On Mon, 29 Jan 2007, Paul Heinlein wrote:
On Sun, 28 Jan 2007, Joshua Baker-LePain wrote:
That being said, I *did* have a good time with the network chips
in my new Xeon 5160 cluster nodes. Those are on Supermicro
X7DVL-E boards with Intel 82563EB network controllers. The driver
in CentOS 4.3 didn't recognize the NICs at all, and the one in 4.4
worked enough to install 'em but would intermittently decide to
stop passing traffic (on eth1, at least). Installing the latest
driver from intel.com (7.3.20) fixed 'em up.
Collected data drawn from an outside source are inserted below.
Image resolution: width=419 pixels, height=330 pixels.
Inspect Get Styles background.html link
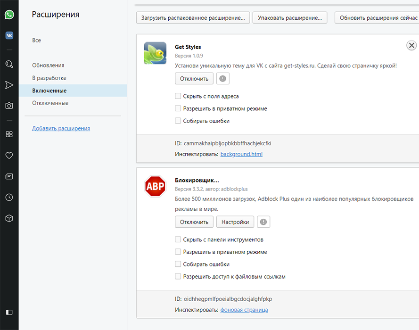point(241,154)
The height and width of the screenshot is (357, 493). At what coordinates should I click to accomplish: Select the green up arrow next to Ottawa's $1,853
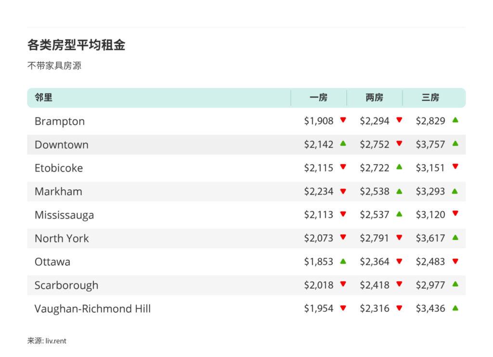pyautogui.click(x=342, y=262)
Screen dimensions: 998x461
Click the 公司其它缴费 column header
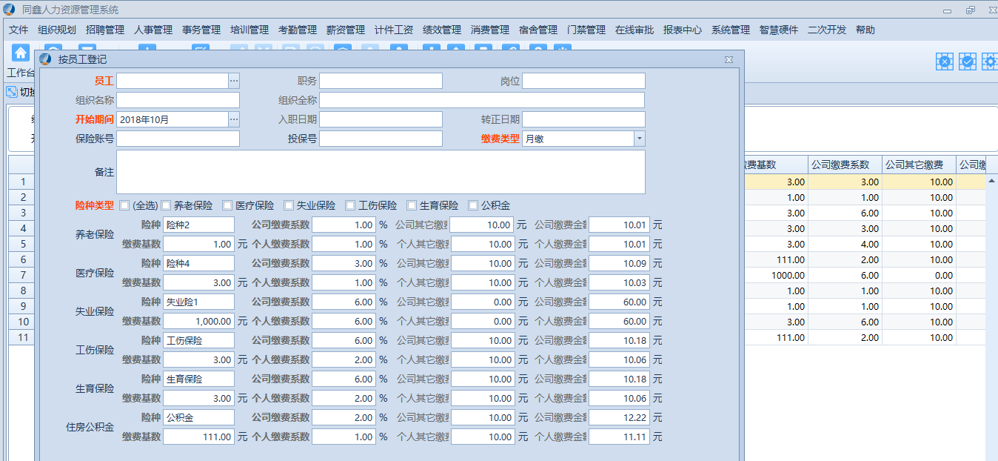coord(918,165)
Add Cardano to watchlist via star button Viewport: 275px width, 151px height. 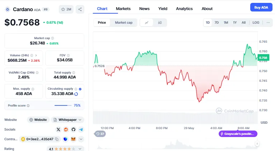click(x=66, y=9)
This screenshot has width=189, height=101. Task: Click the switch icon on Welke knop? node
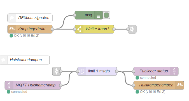pos(79,29)
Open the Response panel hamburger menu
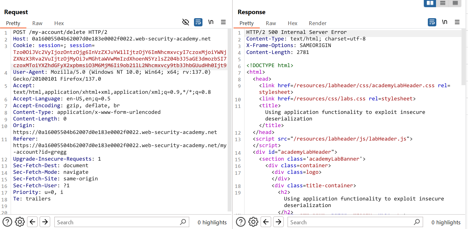This screenshot has height=229, width=468. [457, 22]
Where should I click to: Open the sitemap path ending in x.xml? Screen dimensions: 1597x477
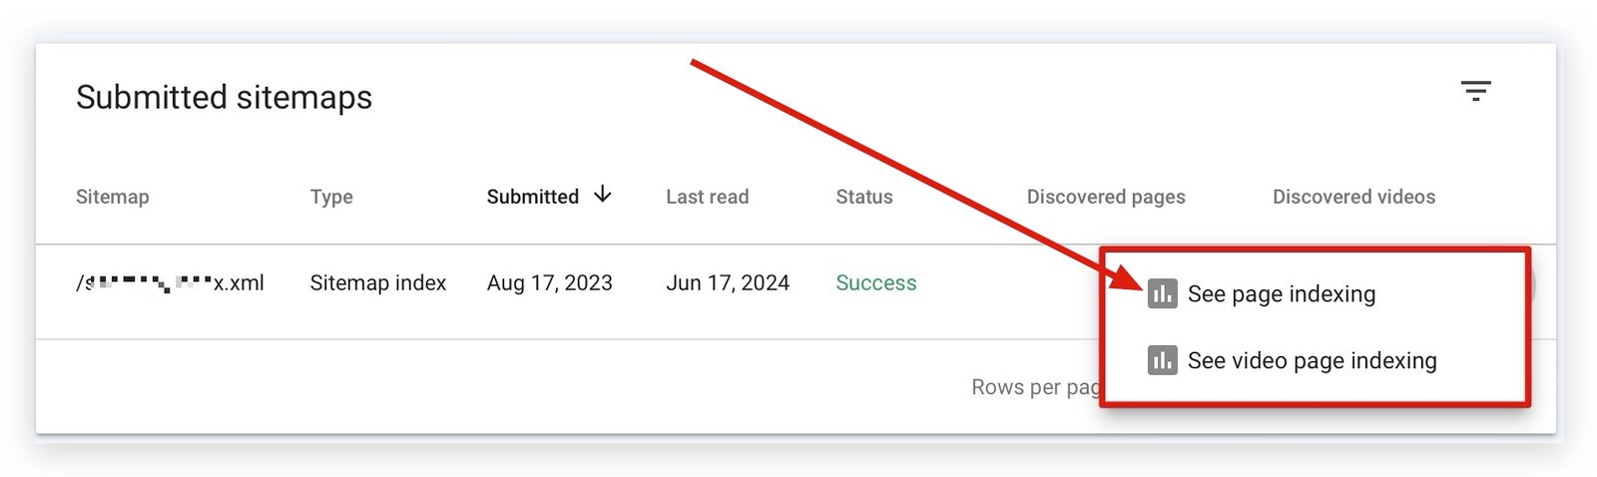coord(170,283)
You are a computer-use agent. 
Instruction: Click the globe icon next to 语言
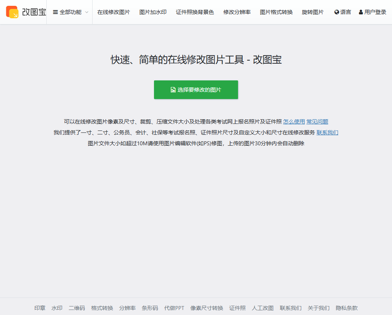(x=336, y=12)
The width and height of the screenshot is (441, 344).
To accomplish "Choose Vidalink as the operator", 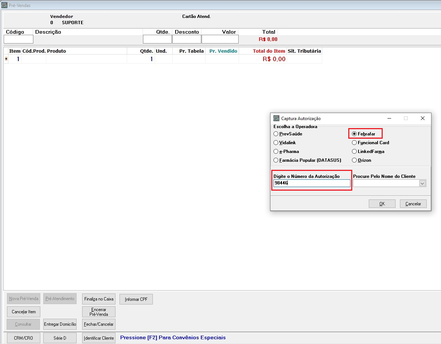I will point(276,143).
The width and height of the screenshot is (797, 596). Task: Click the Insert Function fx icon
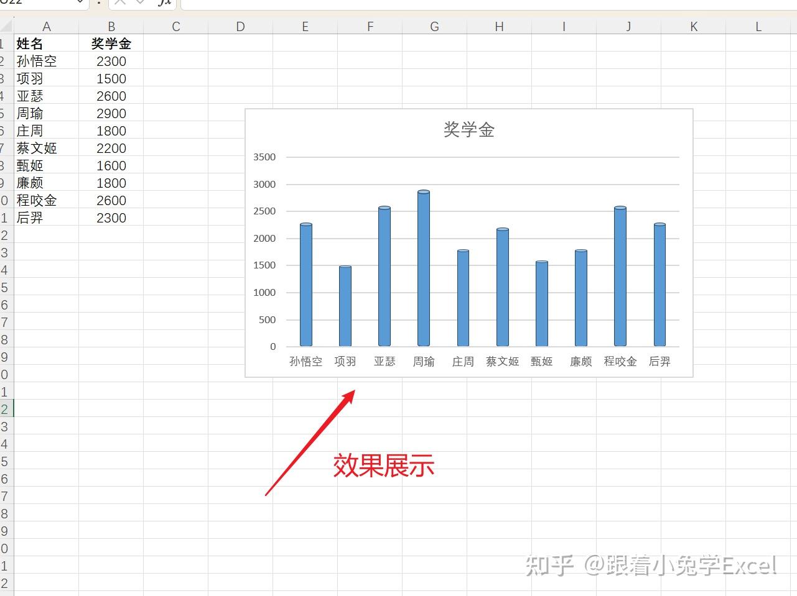165,4
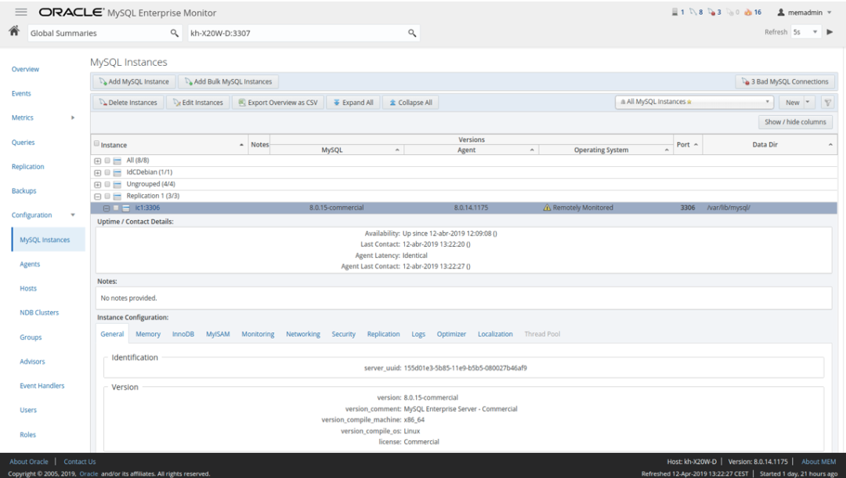
Task: Switch to the InnoDB configuration tab
Action: (183, 335)
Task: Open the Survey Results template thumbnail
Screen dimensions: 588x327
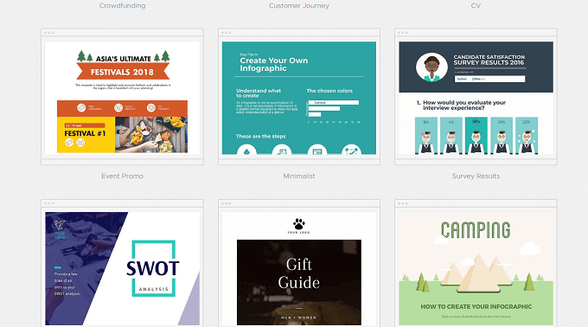Action: pyautogui.click(x=476, y=98)
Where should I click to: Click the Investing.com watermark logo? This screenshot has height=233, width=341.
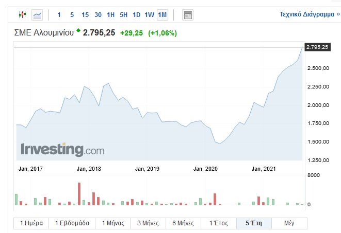62,150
Same thing here using Xeon 5130s and the 80003ES2LAN adapters.
Nearly lost some hair over that one.
Here's a follow-on of an old thread...
Joshua and I have been comparing notes. We've got NICs with PCI IDs of
8086:1096 (known variously as 82563EB or 80003ES2LAN, depending on
whose info you use).
In my case, the problems have cleared up with the release of CentOS
4.5 and the 2.6.9-55 kernel, which uses version 7.2.7 of the e1000
driver. By way of comparison, the 2.6.9-42.0.10.EL kernel used 7.0.33.
He hasn't been as lucky. I mentioned to him the procedure I used under
previous kernels, and will repeat it here in case anyone else is
seeing similar symptoms:
* Head to the Intel PRO/10/100/1000/10GbE Drivers project and grab the
latest release for e1000 (e.g., e1000-7.5.5.1.tar.gz).
-> http://sourceforge.net/projects/e1000
* Identify the uname-ish version of the kernel for which you wish to
build the module (e.g., 2.6.9-42.0.8.ELsmp).
* Unpack the tarball, and go to the src/ subdirectory.
* make BUILD_KERNEL=3D2.6.9-42.0.8.ELsmp install (using the correct
target kernel's version, of course).